Igel bringt neuen Einsteiger-Thinclient
Mit einem neuen Thinclient-Modell zum Bruttopreis von rund 180 Euro möchte Igel Technology auch Schulen und kleinere Unternehmen für das Server-based Computing gewinnen.
Zur Zielgruppe für das Einsteigergerät namens Igel One zählt der Hersteller insbesondere Arztpraxen, Reisbüros und Anwalts- oder Steuerberaterkanzleien.
Das Gerät misst 142 x 55 x 174 Millimeter und lässt sich mittels optionalem Zubehör auf der Rückseiten eines Monitors anbringen. Im Rechner stecken eine VIA-Eden CPU mit 400 MHz, 512 MByte RAM sowie 1 GByte Flash-Speicher. Der lüfterlose Computer nimmt im Idle-Zustand 9 Watt Leistung auf, im Sleep-Modus 2 Watt.
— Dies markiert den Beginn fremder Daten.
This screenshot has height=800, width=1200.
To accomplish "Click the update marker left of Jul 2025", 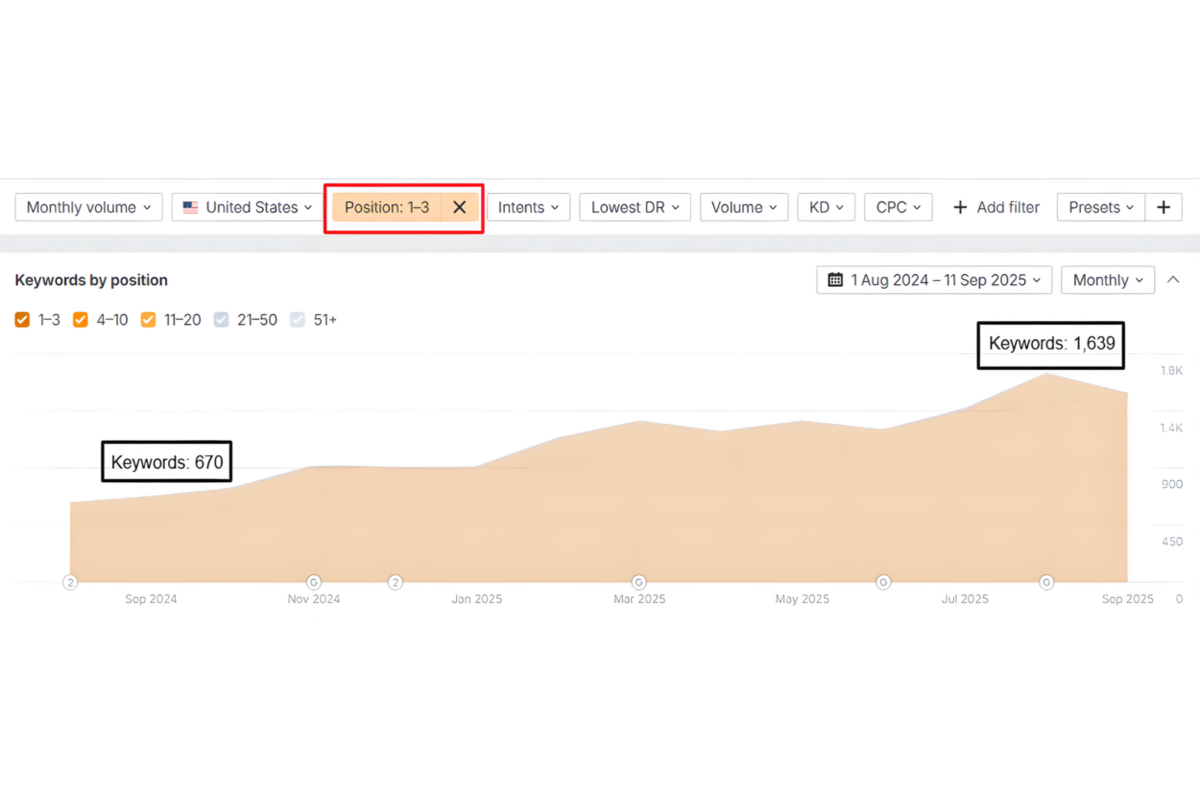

Der Grafikchipsatz bietet eine maximale Auflösung von 1920 x 1440 Pixeln über den VGA-Ausgang. Daneben besitzt der Igel One eine 10/100-MBit/s-Ethernetschnittstelle, einen PS/2-Anschluss für die Tastatur sowie zwei USB-2.0-Ports. Wer eine parallele oder seriellen Schnittstelle benötigt, muss zum Adapter für USB greifen. Der Rechner besitzt außerdem einen Soundchip, einen internen Lautsprecher sowie einen Line-Ausgang und einen Mikrofoneingang.
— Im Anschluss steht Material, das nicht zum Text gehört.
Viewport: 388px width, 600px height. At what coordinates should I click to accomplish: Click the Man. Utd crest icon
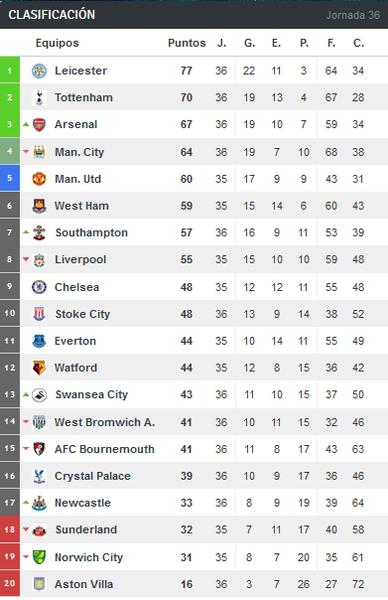(x=39, y=179)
Als Betriebssystem kommt die hauseigene Distribution Igel Linux zum Einsatz. Beim ersten Start wählt der Anwender das für seine Zwecke benötigte Protokoll, zur Auswahl stehen Microsofts RDP, Citrix ICA, Ericom PowerTerm WebConnect, NoMachine NX und Cendio ThinLinc. Die Administration der Clients erfolgt lokal oder per VNC-Zugang. Zum Drucken verwendet der Igel One LPD oder IPP.